Aim: Write out each of the rows below word for word, omitting the pictures.

Records provided:
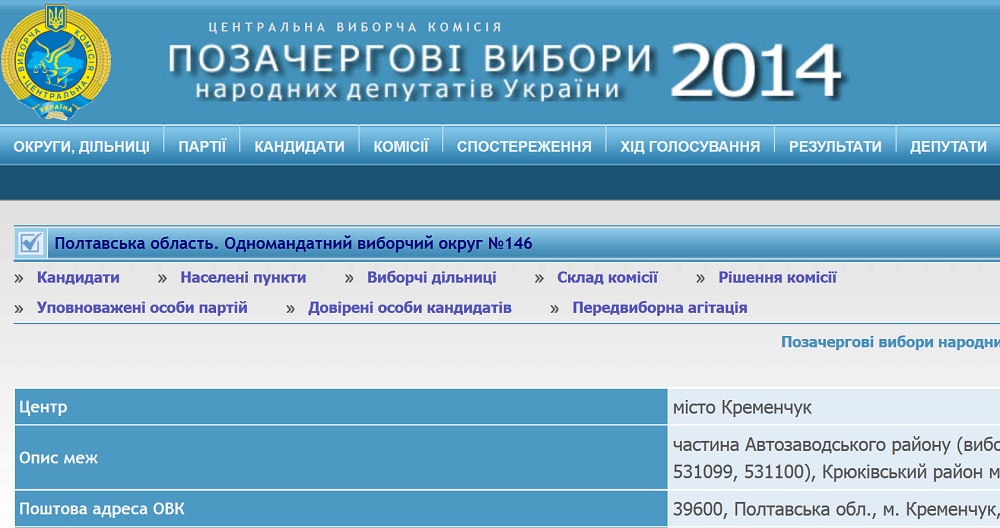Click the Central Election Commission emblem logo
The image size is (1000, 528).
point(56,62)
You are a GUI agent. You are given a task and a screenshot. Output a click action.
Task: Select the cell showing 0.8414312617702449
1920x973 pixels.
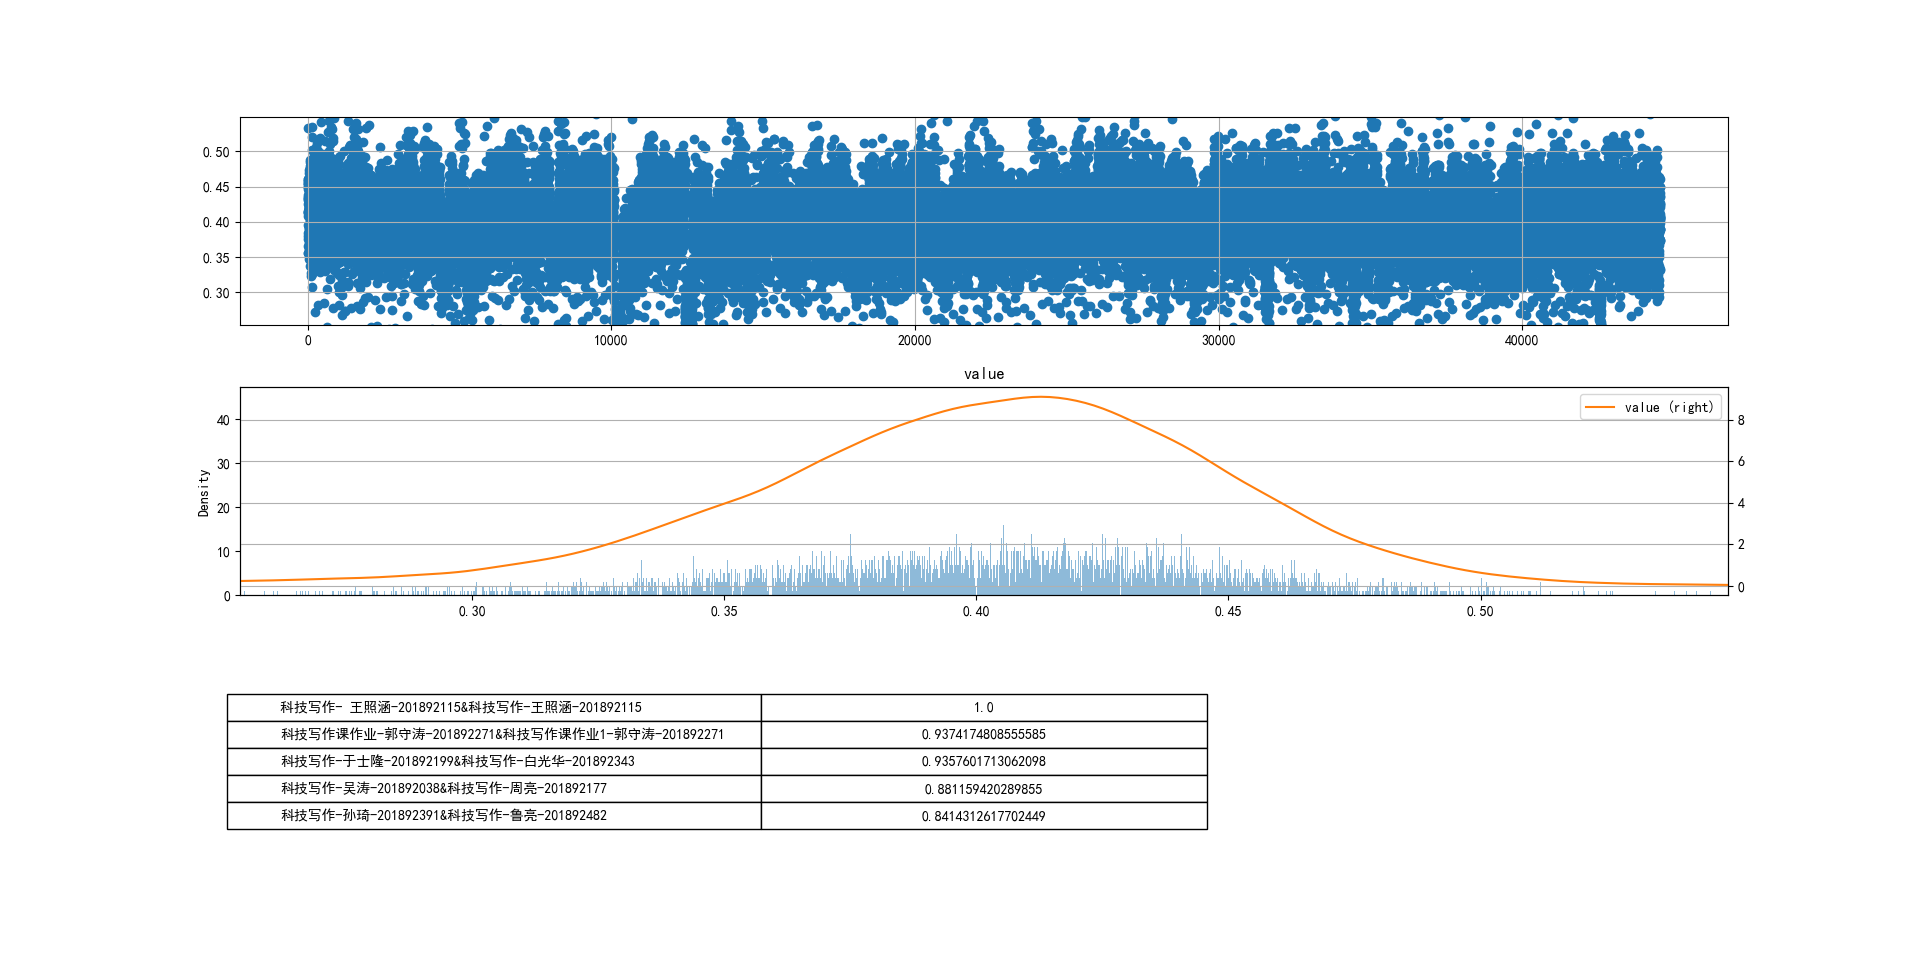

Exercise response:
Click the Central Election Commission emblem logo
The image size is (1000, 528).
point(56,62)
You are a GUI agent. You are given a task and a screenshot. Output a click action.
Task: Select the cell showing 0.8414312617702449
1920x973 pixels.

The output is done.